---- Records supplied

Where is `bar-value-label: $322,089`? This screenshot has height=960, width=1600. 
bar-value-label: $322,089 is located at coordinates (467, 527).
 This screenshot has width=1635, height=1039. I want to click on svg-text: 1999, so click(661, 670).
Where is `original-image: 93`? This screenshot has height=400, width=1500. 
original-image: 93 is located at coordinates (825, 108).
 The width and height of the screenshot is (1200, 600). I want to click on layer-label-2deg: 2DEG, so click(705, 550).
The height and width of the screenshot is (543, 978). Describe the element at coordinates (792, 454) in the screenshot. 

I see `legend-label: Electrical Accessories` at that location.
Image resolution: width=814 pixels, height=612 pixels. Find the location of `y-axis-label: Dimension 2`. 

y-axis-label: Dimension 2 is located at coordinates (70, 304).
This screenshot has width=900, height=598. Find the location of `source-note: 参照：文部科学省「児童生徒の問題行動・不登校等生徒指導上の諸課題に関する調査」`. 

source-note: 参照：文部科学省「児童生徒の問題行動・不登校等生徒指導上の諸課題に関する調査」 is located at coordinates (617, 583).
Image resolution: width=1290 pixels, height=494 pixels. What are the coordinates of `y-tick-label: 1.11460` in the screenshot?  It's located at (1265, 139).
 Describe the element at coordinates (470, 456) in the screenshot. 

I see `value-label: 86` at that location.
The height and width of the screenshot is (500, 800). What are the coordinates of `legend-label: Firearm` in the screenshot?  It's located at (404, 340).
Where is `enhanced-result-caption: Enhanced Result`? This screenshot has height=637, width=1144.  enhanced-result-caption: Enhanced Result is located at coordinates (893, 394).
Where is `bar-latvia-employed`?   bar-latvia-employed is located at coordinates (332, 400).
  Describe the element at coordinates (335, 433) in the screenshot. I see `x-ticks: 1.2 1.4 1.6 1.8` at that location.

--------

= What the exercise asks =
Return the listing lines verbatim, beginning with the line that contains "coordinates (893, 394)." and continuing through the final line of the listing.

= Expected answer =
Where is `enhanced-result-caption: Enhanced Result`? This screenshot has height=637, width=1144.  enhanced-result-caption: Enhanced Result is located at coordinates (893, 394).
Where is `bar-latvia-employed`?   bar-latvia-employed is located at coordinates (332, 400).
  Describe the element at coordinates (335, 433) in the screenshot. I see `x-ticks: 1.2 1.4 1.6 1.8` at that location.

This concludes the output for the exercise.